Please count the lines in the listing below that contain the string "will", matching case exactly, and reply with only that number.

◆ ◆ ◆ ◆ ◆

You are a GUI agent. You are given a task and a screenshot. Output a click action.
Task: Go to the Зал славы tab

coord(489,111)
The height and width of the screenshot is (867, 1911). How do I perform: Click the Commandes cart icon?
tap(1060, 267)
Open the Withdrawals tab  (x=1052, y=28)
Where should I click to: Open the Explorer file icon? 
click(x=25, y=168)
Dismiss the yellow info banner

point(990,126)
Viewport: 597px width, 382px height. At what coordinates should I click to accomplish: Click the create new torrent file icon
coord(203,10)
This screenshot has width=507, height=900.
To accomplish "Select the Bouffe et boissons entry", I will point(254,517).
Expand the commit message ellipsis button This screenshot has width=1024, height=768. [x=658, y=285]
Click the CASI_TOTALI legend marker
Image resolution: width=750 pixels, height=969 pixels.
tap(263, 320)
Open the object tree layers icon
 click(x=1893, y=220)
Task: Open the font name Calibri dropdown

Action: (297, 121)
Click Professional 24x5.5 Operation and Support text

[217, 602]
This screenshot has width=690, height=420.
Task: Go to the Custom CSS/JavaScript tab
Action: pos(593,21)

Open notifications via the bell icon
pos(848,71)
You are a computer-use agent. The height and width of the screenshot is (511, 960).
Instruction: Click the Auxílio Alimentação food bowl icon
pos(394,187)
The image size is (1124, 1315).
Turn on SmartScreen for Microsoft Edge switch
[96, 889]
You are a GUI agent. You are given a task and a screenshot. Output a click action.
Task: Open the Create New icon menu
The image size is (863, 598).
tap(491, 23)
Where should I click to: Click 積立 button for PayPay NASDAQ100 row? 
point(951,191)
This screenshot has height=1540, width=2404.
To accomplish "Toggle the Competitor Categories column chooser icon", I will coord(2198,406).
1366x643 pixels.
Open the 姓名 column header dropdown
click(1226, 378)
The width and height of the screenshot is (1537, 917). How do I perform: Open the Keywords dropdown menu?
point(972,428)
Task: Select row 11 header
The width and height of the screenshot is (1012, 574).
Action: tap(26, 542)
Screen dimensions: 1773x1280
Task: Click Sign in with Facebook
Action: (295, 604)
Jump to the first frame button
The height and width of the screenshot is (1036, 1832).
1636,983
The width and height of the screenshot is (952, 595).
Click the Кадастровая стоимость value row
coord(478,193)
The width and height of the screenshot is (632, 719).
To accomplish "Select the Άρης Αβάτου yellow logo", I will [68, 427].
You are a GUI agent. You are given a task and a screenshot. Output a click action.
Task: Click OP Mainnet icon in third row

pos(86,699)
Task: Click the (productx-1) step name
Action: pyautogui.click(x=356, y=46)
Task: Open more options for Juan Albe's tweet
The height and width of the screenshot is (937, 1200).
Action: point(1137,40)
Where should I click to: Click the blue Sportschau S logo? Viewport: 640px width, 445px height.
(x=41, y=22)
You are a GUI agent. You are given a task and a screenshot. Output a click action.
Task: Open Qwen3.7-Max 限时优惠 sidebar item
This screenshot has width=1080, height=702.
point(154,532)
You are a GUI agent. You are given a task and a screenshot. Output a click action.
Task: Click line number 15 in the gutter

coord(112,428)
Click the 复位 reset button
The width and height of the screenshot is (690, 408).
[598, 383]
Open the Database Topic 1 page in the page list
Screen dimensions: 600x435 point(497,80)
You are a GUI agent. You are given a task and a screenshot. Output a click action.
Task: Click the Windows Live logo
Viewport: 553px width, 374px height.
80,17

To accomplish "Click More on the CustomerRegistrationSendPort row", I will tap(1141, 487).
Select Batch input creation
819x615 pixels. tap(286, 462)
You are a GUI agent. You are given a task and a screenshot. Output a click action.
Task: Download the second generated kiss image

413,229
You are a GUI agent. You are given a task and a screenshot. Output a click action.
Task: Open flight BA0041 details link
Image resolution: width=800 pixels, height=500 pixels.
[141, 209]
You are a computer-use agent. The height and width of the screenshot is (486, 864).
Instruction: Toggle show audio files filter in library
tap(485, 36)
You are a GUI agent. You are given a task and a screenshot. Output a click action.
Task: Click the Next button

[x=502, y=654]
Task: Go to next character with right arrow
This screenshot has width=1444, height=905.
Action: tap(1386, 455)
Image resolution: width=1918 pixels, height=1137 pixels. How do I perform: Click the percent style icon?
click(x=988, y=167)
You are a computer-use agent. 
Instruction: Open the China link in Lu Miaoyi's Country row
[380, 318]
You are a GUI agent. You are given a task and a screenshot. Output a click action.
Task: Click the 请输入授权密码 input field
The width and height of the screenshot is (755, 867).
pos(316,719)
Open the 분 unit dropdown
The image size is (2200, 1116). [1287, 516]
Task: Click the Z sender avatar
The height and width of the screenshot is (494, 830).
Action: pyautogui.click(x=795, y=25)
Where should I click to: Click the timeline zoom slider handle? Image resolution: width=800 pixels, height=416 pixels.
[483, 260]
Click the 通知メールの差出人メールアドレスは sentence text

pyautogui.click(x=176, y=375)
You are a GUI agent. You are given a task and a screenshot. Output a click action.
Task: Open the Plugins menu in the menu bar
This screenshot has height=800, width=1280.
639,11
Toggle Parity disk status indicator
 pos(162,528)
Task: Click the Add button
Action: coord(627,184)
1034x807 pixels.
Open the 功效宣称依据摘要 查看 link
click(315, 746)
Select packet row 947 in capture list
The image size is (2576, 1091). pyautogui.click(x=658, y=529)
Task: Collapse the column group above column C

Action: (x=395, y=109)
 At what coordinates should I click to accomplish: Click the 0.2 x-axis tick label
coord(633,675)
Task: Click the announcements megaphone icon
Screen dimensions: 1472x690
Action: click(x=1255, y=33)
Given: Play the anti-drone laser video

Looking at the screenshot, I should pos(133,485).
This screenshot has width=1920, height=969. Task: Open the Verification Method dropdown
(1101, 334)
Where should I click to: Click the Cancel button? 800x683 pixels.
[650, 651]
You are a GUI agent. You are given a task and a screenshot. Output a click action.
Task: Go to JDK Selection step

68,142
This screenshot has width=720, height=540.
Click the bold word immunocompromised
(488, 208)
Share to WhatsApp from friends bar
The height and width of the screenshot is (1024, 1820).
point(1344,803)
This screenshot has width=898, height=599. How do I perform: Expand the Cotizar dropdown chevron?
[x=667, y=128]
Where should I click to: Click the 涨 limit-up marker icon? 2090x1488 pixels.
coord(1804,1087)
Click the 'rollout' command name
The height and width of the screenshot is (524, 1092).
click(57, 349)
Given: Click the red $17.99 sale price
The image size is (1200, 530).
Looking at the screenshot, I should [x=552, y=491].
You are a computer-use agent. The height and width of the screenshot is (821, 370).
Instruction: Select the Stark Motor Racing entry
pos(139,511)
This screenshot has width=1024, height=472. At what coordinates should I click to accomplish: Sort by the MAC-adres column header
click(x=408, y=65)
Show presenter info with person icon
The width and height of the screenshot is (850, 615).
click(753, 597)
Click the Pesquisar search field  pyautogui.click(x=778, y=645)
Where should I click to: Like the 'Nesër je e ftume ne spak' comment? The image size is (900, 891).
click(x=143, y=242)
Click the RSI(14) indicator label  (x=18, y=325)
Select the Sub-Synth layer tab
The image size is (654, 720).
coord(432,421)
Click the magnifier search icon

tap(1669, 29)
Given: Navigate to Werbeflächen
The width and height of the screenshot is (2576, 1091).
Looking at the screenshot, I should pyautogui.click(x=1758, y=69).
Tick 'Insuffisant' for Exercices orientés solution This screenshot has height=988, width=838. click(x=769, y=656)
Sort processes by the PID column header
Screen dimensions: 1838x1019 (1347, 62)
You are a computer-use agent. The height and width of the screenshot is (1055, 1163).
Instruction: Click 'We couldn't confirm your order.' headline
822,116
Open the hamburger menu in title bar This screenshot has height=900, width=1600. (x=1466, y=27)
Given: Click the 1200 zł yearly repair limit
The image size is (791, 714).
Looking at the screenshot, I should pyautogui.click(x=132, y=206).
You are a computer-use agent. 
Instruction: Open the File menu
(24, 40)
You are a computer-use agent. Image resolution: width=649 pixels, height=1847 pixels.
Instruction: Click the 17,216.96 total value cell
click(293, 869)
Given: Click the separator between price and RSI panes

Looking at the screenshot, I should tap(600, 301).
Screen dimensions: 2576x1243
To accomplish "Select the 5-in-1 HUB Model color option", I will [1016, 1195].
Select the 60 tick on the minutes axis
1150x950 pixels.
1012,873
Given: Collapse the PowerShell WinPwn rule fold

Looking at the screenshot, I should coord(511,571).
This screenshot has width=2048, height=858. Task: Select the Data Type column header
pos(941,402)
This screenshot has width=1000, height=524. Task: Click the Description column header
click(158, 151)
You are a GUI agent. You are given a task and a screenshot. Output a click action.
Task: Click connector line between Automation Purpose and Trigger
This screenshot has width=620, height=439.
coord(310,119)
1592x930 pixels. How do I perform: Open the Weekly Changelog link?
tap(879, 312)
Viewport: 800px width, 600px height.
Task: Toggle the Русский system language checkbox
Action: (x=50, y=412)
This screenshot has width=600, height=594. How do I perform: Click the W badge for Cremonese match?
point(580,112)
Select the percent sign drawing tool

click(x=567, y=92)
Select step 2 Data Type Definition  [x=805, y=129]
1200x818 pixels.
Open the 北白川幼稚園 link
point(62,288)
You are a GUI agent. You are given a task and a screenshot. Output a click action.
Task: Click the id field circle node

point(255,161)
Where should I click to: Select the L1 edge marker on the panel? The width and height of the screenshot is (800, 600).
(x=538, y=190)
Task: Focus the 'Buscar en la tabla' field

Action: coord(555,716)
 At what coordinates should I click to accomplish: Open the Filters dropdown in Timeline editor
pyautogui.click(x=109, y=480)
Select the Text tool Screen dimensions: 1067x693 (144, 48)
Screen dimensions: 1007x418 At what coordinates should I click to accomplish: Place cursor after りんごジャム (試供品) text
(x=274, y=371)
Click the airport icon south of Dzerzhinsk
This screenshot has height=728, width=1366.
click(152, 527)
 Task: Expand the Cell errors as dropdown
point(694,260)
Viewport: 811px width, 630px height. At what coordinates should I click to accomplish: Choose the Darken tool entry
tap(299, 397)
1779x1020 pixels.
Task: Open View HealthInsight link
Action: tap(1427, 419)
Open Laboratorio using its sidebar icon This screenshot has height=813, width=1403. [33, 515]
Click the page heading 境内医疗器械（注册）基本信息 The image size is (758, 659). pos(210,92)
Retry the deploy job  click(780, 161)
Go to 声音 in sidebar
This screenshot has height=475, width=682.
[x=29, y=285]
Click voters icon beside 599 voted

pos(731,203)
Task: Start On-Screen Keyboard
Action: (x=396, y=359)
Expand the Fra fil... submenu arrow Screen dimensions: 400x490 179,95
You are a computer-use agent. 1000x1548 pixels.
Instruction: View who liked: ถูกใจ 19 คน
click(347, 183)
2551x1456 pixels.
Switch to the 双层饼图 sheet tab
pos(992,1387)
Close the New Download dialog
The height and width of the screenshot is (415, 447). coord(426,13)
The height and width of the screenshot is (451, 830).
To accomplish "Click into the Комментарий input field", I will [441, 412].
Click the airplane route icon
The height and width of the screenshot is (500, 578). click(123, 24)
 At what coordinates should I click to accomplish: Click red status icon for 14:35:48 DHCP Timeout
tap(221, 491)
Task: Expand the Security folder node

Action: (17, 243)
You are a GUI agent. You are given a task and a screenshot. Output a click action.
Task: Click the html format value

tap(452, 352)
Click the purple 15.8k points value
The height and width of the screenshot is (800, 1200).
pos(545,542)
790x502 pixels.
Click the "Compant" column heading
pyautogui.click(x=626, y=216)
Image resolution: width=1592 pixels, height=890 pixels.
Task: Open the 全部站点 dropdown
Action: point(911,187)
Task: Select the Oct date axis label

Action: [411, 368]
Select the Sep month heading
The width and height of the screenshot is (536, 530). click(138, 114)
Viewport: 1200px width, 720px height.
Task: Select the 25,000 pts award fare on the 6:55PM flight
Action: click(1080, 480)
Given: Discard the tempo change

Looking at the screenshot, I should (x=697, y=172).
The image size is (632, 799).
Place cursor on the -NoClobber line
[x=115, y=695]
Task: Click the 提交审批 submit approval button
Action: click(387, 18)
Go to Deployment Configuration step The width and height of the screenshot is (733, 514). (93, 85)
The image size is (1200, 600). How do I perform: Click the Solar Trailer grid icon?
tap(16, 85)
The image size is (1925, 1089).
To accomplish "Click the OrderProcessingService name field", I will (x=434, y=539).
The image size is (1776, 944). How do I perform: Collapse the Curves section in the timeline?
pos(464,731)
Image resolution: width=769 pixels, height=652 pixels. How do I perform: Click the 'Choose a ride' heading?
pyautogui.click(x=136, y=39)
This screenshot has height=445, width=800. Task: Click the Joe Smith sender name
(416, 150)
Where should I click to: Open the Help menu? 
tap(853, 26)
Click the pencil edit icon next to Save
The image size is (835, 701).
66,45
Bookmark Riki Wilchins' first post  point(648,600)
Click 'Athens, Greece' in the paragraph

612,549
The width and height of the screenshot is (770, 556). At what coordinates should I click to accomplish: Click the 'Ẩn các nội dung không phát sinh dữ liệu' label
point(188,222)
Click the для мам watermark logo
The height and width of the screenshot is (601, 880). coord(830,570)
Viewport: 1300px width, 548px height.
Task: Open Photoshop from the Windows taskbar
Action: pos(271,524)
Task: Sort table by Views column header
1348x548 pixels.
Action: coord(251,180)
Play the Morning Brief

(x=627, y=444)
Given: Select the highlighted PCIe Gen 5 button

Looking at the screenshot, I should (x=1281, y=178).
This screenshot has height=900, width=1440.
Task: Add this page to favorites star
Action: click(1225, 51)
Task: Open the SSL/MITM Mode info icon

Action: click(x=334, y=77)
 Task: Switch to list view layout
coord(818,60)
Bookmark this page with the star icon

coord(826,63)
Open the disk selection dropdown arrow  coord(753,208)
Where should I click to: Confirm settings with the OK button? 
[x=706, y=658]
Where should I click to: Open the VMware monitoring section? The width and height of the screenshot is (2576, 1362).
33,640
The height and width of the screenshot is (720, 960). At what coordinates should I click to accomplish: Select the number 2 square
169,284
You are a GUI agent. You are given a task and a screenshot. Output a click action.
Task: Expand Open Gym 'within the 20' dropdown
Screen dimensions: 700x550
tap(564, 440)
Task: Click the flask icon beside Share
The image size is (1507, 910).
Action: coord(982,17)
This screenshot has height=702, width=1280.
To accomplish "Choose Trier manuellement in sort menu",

◆ ◆ ◆ ◆ ◆

Solution below:
7